Thus WWI demonstrated who really had control of the state machine in the United States and where decisions were made in the last instance: not in Congress, and not even in the White House, but in back room meetings of major corporations. This hijacking of bourgeois institutions would become an irreversible turn in the US political system.
 
Dutch socialist Anton Pannekoek also studied the increasing obsolescence of bourgeois parliament in the era of imperialism and called for replacing parliamentarism with mass action. In a polemic with Kautsky, Pannekoek argued that imperialism brought a “reaction in domestic politics, [the] discontinuation of social reform, [the] growth of employers’ associations, [the] aggravation of trade-union struggles, [the] high cost of living.” While in the first era of capitalism, the workers could hope to use parliament for “advancing social reforms and increasing its political rights through its political representation, “in the imperialist epoch, the working class was put on the defensive: it has to strain all its forces not to be deprived of its current rights and living standards. Its attack has been turned into a defence.” Yet the result of this process is not an assuagement of class conflict. On the contrary:
 
The class-struggle thus becomes sharper and more generalised… Imperialism threatens the masses with new dangers and catastrophes (the petty bourgeoisie as much as the proletariat) and whips them up into resistance; taxes, high cost of living, and the war-danger make a bitter resistance necessary. But these phenomena originate only partially in legislation and can therefore only partially be fought against in parliament.

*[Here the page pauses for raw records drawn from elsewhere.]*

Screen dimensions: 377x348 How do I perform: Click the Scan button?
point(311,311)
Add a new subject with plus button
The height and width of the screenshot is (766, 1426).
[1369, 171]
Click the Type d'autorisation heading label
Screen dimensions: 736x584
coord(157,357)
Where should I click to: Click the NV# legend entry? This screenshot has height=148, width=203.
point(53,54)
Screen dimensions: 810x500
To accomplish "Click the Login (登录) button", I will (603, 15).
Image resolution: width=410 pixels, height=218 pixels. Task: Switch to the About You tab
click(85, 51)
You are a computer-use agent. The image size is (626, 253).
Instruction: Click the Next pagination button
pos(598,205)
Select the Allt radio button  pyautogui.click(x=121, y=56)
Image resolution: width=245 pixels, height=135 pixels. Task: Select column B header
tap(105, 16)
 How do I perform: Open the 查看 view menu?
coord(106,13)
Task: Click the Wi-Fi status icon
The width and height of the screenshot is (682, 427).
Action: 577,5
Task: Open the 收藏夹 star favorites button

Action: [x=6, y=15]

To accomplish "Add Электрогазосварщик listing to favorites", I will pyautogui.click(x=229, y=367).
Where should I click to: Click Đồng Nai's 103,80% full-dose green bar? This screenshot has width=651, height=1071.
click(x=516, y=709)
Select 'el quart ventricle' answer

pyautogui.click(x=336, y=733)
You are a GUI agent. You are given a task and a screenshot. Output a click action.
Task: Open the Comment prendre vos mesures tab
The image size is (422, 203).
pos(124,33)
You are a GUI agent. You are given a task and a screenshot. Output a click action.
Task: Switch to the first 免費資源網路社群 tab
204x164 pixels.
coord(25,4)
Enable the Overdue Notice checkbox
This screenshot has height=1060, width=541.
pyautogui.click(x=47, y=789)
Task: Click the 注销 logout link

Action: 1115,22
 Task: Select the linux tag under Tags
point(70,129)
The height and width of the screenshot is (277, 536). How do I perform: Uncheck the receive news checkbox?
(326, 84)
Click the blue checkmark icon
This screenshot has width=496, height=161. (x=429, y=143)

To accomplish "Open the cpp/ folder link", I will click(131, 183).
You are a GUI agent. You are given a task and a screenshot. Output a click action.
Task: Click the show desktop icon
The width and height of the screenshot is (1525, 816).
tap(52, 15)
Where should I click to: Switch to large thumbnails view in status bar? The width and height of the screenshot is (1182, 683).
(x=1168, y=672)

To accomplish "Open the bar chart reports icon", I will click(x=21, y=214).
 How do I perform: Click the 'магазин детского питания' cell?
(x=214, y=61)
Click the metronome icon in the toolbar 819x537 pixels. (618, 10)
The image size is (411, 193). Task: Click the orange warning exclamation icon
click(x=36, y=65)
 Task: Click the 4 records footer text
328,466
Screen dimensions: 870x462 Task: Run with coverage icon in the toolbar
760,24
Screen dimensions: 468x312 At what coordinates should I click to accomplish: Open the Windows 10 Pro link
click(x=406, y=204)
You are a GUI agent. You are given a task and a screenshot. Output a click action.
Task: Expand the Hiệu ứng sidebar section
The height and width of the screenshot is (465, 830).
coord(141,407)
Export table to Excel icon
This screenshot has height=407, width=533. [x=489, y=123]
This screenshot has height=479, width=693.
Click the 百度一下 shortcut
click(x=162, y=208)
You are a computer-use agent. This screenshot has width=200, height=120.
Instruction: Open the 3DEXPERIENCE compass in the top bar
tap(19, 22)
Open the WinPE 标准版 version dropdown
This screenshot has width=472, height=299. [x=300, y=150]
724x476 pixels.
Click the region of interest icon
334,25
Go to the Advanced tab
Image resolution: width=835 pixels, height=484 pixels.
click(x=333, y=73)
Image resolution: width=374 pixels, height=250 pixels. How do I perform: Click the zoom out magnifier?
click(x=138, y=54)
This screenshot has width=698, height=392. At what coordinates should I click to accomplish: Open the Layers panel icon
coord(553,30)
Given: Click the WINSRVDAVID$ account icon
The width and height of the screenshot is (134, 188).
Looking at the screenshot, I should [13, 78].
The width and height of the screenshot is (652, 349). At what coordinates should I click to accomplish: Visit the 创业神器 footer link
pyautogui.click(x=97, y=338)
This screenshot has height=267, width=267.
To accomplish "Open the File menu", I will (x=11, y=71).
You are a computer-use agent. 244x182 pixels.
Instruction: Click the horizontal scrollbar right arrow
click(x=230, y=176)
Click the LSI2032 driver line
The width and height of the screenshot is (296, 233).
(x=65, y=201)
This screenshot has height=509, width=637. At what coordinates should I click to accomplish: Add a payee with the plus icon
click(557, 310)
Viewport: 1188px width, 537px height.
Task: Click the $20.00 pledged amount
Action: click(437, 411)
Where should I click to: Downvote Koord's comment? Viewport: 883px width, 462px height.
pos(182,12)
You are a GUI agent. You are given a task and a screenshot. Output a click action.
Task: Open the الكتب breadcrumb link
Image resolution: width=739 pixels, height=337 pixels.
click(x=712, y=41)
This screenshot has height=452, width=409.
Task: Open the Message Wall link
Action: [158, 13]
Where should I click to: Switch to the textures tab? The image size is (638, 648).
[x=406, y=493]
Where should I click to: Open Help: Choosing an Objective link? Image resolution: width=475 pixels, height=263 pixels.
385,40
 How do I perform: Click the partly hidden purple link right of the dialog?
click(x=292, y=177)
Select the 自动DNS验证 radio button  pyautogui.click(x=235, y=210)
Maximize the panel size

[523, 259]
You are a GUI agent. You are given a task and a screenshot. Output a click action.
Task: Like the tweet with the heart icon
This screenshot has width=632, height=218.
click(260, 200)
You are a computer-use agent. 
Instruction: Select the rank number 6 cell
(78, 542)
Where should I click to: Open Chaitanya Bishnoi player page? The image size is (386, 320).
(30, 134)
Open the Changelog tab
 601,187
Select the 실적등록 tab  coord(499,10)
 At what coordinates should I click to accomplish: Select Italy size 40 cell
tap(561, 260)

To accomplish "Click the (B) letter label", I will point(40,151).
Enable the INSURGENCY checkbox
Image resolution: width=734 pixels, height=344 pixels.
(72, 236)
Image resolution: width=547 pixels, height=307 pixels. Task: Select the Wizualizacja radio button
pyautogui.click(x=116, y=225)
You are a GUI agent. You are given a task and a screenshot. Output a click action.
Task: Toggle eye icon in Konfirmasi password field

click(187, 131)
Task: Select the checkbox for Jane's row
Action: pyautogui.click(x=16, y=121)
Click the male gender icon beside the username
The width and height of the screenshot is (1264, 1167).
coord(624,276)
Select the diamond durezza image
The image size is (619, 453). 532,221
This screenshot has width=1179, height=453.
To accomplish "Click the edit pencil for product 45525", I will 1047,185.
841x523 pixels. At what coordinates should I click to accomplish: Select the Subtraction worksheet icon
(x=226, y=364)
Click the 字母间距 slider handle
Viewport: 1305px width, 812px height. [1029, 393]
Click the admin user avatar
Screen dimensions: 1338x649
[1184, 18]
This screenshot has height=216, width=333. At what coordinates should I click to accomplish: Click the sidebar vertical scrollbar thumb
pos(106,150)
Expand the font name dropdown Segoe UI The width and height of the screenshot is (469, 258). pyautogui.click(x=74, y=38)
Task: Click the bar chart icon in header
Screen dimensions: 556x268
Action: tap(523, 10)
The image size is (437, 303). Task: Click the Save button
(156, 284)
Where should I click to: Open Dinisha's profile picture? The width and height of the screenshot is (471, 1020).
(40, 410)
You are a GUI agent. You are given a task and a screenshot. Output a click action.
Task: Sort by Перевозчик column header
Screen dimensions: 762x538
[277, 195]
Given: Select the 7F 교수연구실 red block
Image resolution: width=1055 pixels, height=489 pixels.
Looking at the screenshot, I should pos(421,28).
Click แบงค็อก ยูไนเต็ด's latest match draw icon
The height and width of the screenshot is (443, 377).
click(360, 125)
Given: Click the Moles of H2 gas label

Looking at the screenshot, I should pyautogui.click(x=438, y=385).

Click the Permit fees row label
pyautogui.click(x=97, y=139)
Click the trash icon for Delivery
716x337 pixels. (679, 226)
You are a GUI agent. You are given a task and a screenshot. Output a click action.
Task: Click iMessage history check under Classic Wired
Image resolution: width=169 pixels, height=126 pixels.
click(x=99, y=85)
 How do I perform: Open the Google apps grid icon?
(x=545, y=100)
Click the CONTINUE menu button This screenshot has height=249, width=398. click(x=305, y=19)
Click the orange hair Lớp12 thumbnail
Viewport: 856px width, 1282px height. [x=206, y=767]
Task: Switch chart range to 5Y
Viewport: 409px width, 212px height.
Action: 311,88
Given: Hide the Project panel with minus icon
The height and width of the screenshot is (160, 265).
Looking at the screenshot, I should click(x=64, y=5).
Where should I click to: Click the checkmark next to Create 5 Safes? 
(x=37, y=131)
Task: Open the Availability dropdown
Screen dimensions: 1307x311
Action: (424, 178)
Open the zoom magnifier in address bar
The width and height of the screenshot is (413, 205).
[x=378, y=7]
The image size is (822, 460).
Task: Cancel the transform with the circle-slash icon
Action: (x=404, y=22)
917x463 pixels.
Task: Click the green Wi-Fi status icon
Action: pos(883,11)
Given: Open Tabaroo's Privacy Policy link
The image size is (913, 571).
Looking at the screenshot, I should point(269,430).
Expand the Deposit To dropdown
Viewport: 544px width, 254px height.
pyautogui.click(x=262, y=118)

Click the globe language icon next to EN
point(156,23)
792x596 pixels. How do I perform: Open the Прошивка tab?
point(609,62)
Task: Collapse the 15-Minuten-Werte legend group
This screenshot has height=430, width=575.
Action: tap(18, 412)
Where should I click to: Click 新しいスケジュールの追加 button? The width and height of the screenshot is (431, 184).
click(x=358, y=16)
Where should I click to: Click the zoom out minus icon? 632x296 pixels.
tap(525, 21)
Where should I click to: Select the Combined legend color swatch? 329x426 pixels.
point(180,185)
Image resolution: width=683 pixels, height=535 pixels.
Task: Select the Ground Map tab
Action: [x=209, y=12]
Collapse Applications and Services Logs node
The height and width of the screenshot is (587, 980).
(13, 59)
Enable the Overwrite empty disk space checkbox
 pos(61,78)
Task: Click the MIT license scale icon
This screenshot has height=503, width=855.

The masses themselves must enter the political arena and exert a direct pressure on the ruling classes … Mass-actions are therefore the natural consequence of the imperialist development of modern capitalism and increasingly constitute the necessary form of struggle against it.[9]
 
Lenin shared Pannekoek’s strategic prognosis but added an important caveat. The vast majority of workers still saw parliament as a legitimate “democratic” institution, and revolutionaries should develop their tactics taking into account to the realities of the class struggle—including working class consciousness—and not only their desires. This was the core of Lenin’s debate with the ultra-Left faction led by Bordiga in the 1920 Communist International (Comintern) Congress.
 

Imperialism and the labor aristocracy: the material base for reformism

 
Both Pannekoek and Lenin saw how imperialism had corrupted the mass parties of social-democracies. In his 1914 article “The Collapse of the International”, Pannekoek noted that, as European Social Democracy strengthened its parliamentary representation, “the tendency to join hands with portions of the capitalist class for the purpose of winning reforms became more marked. The middle-class idea of making capitalism more tolerable by means of small reforms was adopted in place of the revolutionary struggle for power.”[10] In 1916 Pannekoek deepened this insight, writing that social democratic parties had become “spiritually and materially adapted to the tasks of the proletarian struggle in an earlier period,” for “their task was to fight for reforms during the ascending phase of capitalism – to the extent they were possible within the capitalist framework – and to organise the proletarian masses for that purpose.” For this reason, these organizations had to be overcome.
 
Pannekoek’s also pointed out that the growth of reformism had a material basis. It was made possible by “the prosperity that furthered capitalist expansion as well as the growth of labour-organisations.” Lenin built on this insight by describing how monopoly capitalism tends to “create privileged sections also among the workers, and to detach them from the broad masses of the proletariat.”[11] He introduced the concept of the labor aristocracy and the further stratification of the working class—which developed both at the international level (great material differences between living standards of workers in different countries), and in the national level (growing material inequalities between different layers of the working class)—to develop Engels’ earlier insights about the co-optation and bribery of the labor party in England, which had become a “bourgeois labor party.” In the imperialist epoch, Lenin argued that “a bourgeois labor party” is inevitable and typical in all imperialist countries” since the superprofits generated by the expansion and centralization of capital enable the development and bribery of a small, privileged layer of workers.[12]
 
This materialist analysis of reformism developed by Lenin is of key importance. Reformism, bureaucratization and opportunism (three processes that often go together in working class politics), are not an inevitable result of the growth of working class organizations; they are the result of their corruption and degeneration, which can and must be combated. From a materialist perspective, there are two dangerous processes at play. 1) the reflection of real material and political pressures that the bourgeoisie exerts on working class organizations—that is, the economic heterogeneity of the class and the constant attempt to directly buy off combative sectors, working class leaders, and union officials with material benefits. And 2) the “mechanics of political democracy” in the bourgeois arena —for Lenin (like Pannekoek), the parliamentary grip on social democracy is a form of material corruption.
 
By 1920 Lenin considered the top layers and leadership of the socialist parties and the business unions (not its rank and file members) to be the “real agents of the bourgeoisie in the working class”, that is to be open counter-revolutionary elements. Concretely this meant that those forces had to be politically defeated as a precondition to any revolutionary development in imperialist countries: the bureaucracies had to be kicked out of workers organizations, unions had to be reformed or workers needed to create parallel unions, and the mass working class bases of social democratic parties had to be raided by revolutionary organizations.[13]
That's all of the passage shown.